**RECORDED DATA**
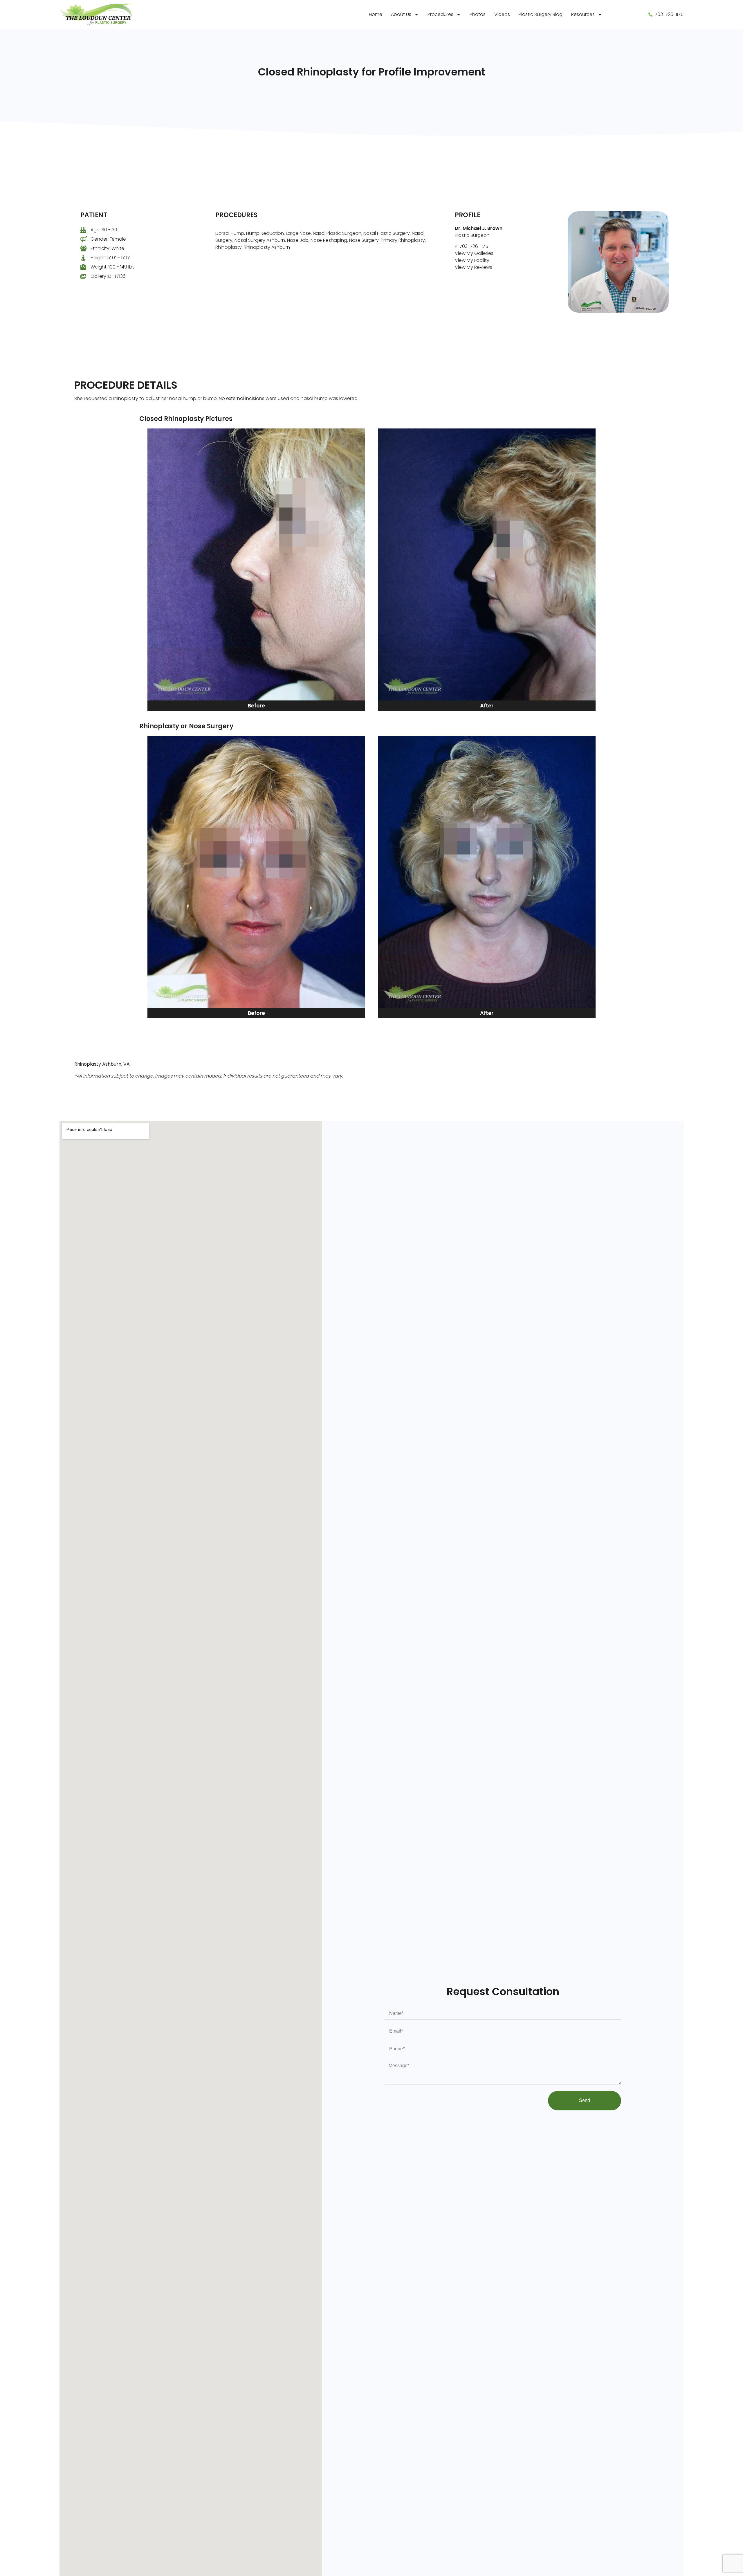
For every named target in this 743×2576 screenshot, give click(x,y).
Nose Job (298, 240)
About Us (401, 14)
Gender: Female (108, 239)
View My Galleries (474, 253)
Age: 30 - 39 (104, 229)
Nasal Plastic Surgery (386, 233)
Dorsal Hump (229, 233)
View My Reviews (473, 267)
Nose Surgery (364, 240)
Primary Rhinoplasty (403, 240)
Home (375, 14)
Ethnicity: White (107, 248)
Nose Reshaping (329, 240)
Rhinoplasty (228, 247)
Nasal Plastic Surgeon (337, 233)
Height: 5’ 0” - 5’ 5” (110, 257)
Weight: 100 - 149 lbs (113, 267)
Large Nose (298, 233)
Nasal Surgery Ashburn (260, 240)
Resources (583, 14)
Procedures (440, 14)
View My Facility (472, 260)
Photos (478, 14)
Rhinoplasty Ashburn (267, 247)
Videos (502, 14)
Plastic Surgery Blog (540, 14)
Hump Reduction (265, 233)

**WHAT THE TASK ASKS**
Each record should appear again exactly as it stands, with no picture included.

**ANSWER TO THE EXERCISE**
For every named target in this 743×2576 screenshot, give click(x,y).
Nose Job (298, 240)
About Us (401, 14)
Gender: Female (108, 239)
View My Galleries (474, 253)
Age: 30 - 39 (104, 229)
Nasal Plastic Surgery (386, 233)
Dorsal Hump (229, 233)
View My Reviews (473, 267)
Nose Surgery (364, 240)
Primary Rhinoplasty (403, 240)
Home (375, 14)
Ethnicity: White (107, 248)
Nose Reshaping (329, 240)
Rhinoplasty (228, 247)
Nasal Plastic Surgeon (337, 233)
Height: 5’ 0” - 5’ 5” (110, 257)
Weight: 100 - 149 lbs (113, 267)
Large Nose (298, 233)
Nasal Surgery Ashburn (260, 240)
Resources (583, 14)
Procedures (440, 14)
View My Facility (472, 260)
Photos (478, 14)
Rhinoplasty Ashburn (267, 247)
Videos (502, 14)
Plastic Surgery Blog (540, 14)
Hump Reduction (265, 233)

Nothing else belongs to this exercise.